We have made adjustments to our forecasts, reflecting longer gold price weakness
We remain negative on the outlook for precious metal prices, in particular on gold prices. In addition, we expect a divergence between gold on the one hand and silver, platinum and palladium on the other. So what has changed? We have made an adjustment in our Fed view for 2015 reflecting less aggressive rate hikes. However, a step up in the pace of Fed rate hikes in 2016 will lead to more US dollar strength and lower gold prices in our view. As a result, we are now anticipating less gold price weakness in 2015, but more weakness in 2016 (compared to our previous forecast of a recovery in 2016). Our new year-end gold forecasts for 2015 and 2016 are 900 USD per ounce and 750 USD per ounce, respectively. It is likely that these low gold prices will result in a reduction of supply of unprofitable mining operations. This in turn will probably result in a tightening of the gold supply and demand balance and trigger a recovery in gold prices after 2016.

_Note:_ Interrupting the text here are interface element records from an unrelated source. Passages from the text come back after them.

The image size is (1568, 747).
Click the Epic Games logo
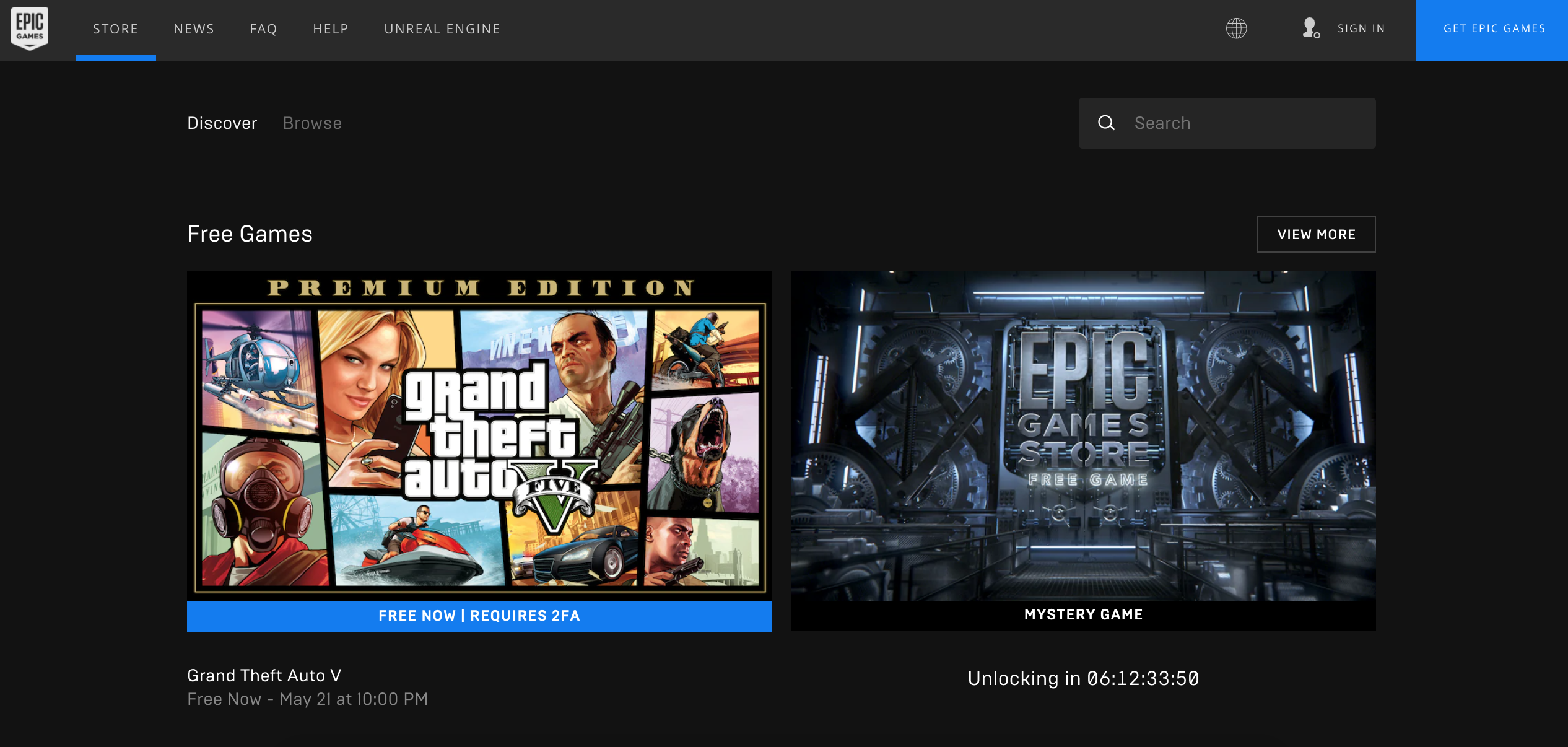click(29, 28)
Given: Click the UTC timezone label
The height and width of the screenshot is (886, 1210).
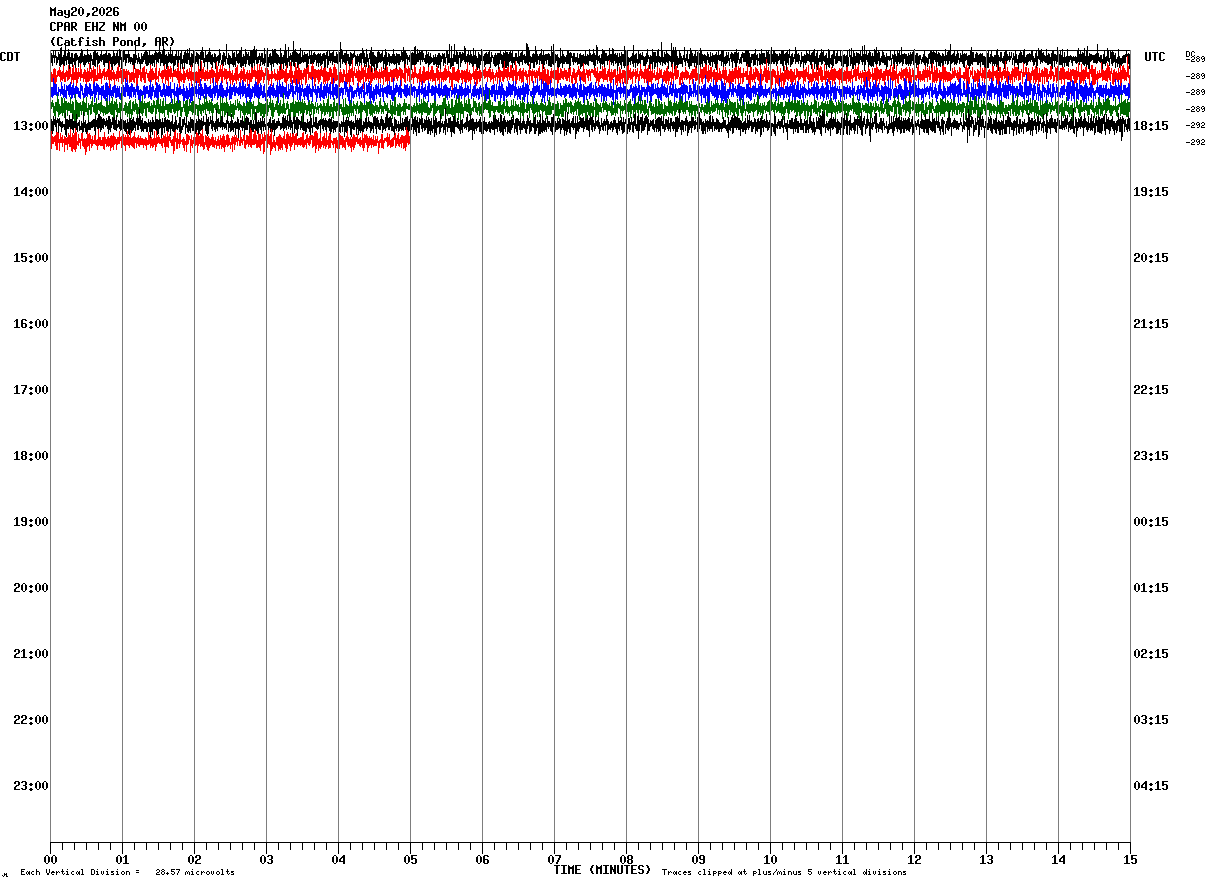Looking at the screenshot, I should pyautogui.click(x=1155, y=57).
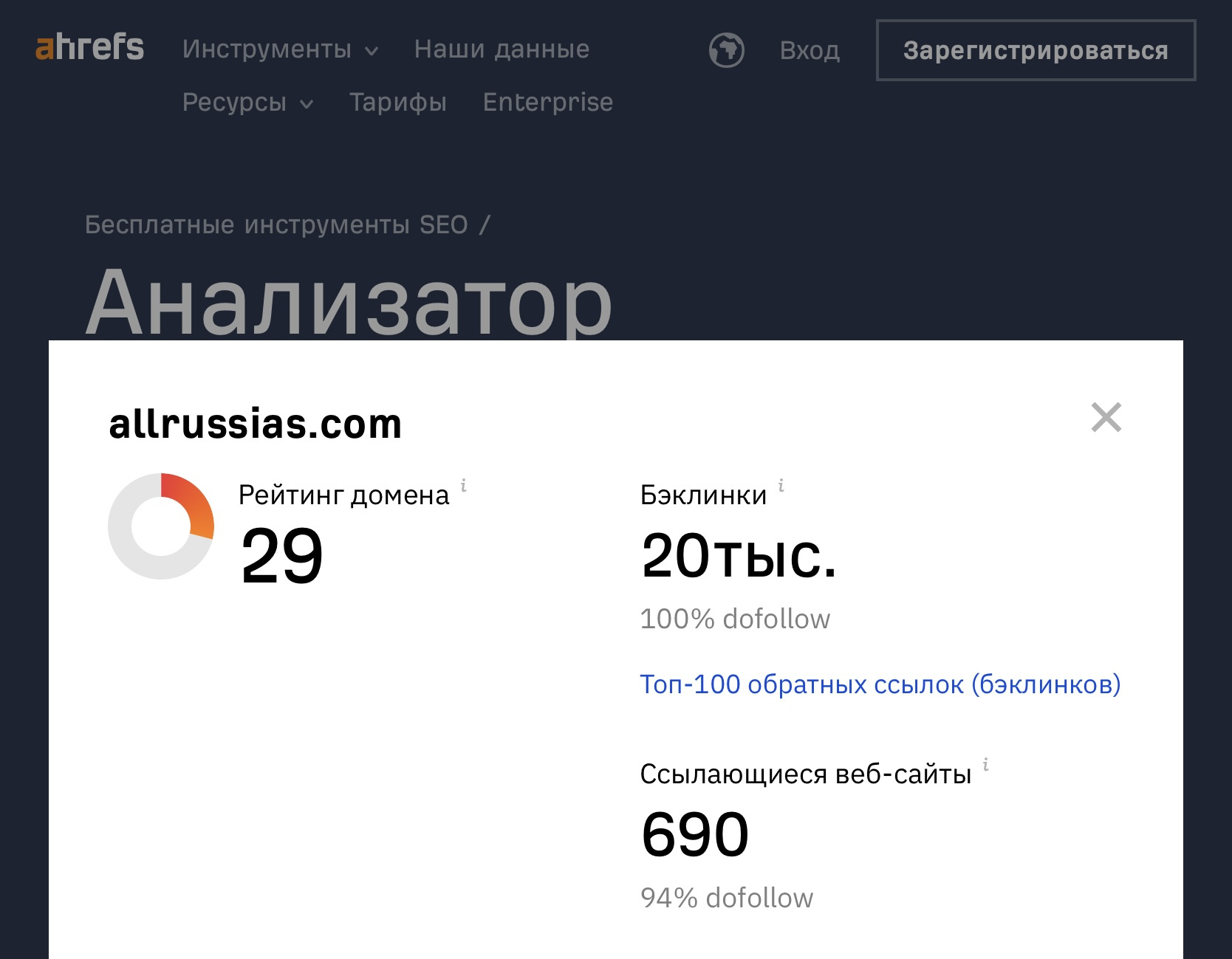Click the 20тыс. backlinks count
The image size is (1232, 959).
(x=739, y=555)
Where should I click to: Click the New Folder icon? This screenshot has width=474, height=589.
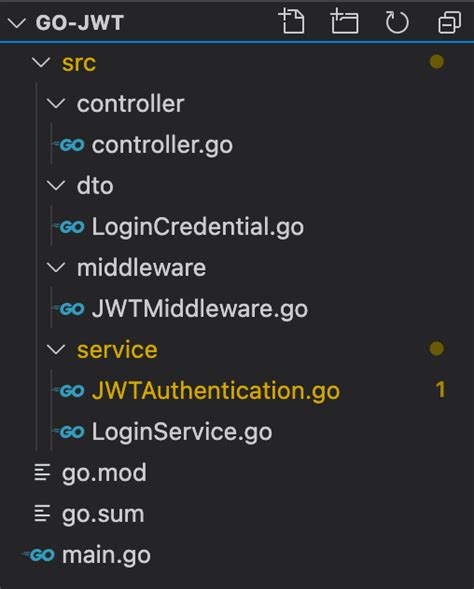click(x=344, y=21)
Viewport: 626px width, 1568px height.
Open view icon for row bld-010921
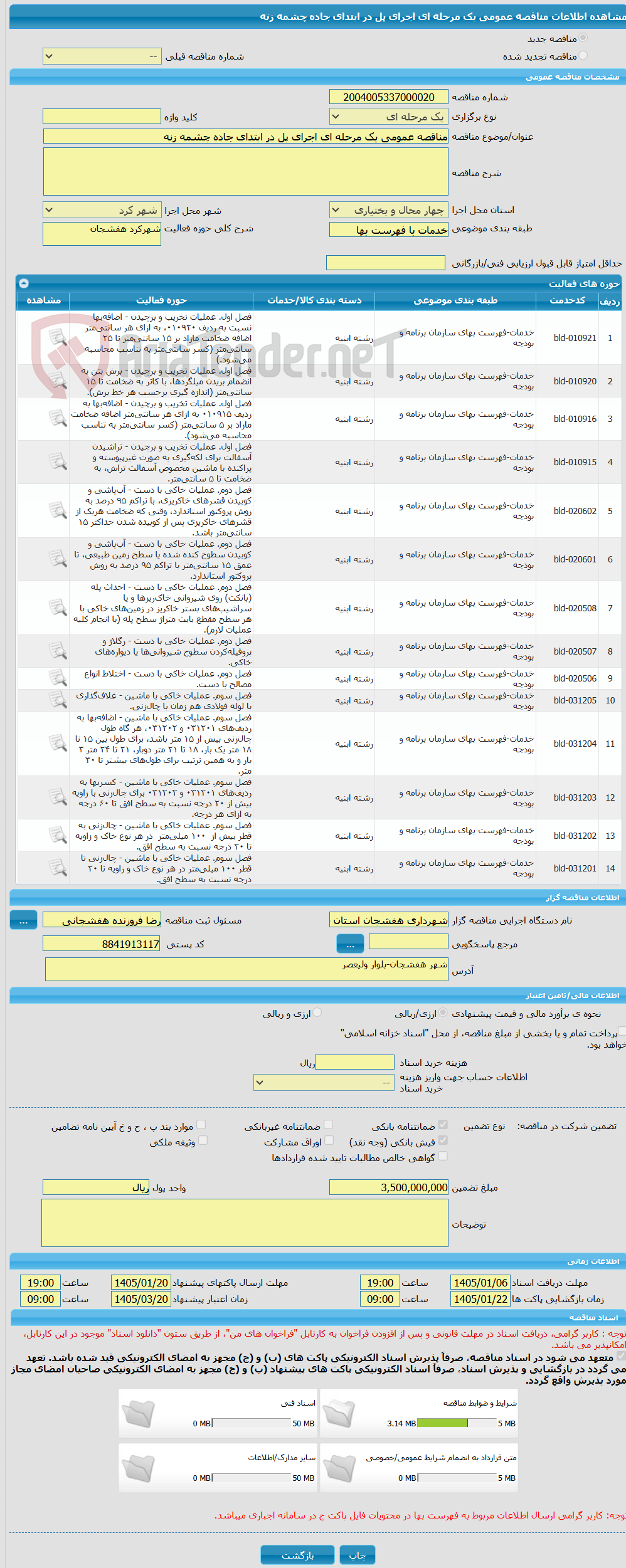pyautogui.click(x=58, y=337)
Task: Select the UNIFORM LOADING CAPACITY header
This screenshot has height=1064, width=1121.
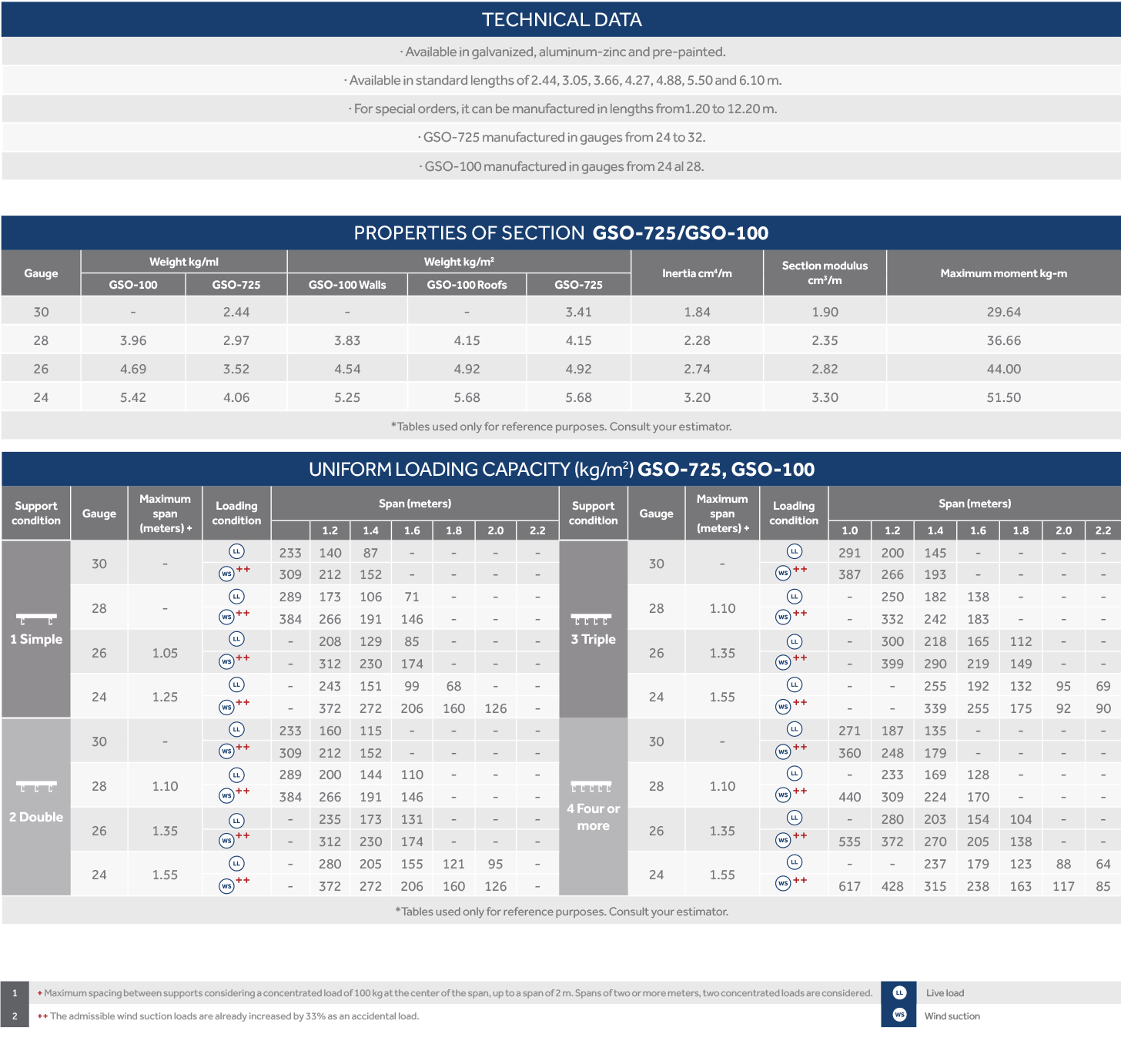Action: [x=560, y=469]
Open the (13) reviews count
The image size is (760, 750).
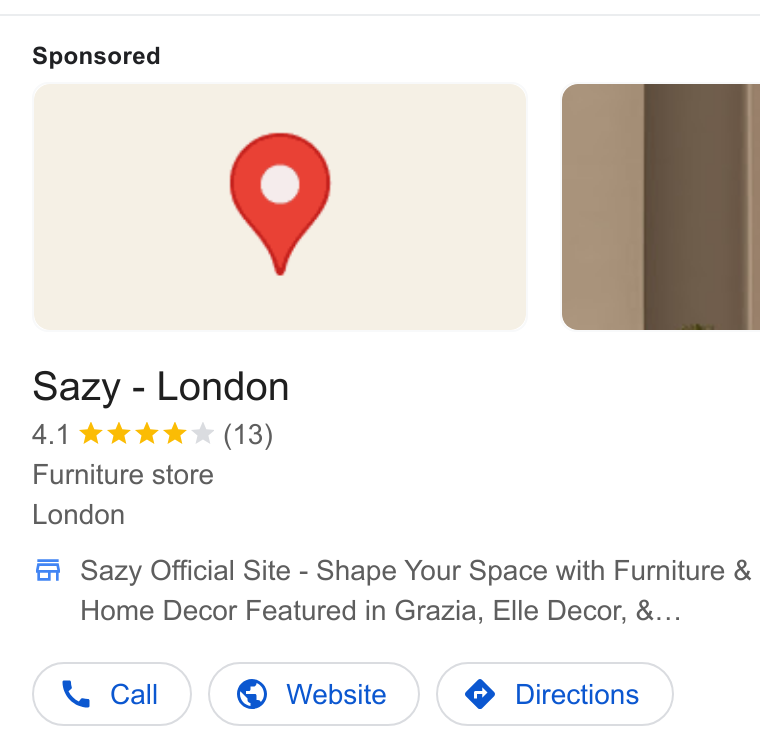tap(248, 434)
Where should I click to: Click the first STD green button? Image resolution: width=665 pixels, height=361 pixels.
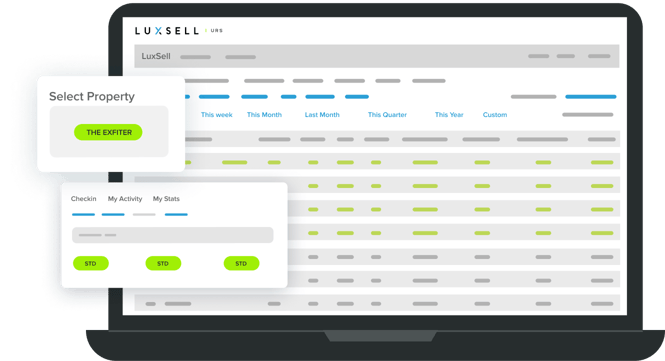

Weakness in the near term for cyclical precious metals followed by a recovery afterwards
The more cyclical precious metals (silver, platinum and palladium) will be dragged down by gold price weakness in the near term in our view. In addition, the appreciation of the US dollar and higher US interest rates should hurt these precious metal prices as well, especially in the near-term (up to 6 months). However, at some point in time the positive outlook for the global economy should result in stronger industrial demand and/or improved car sales demand for these precious metals. This should then become the dominant driver. Therefore, we expect these cyclical precious metals to recover again, during the course of 2015 and 2016.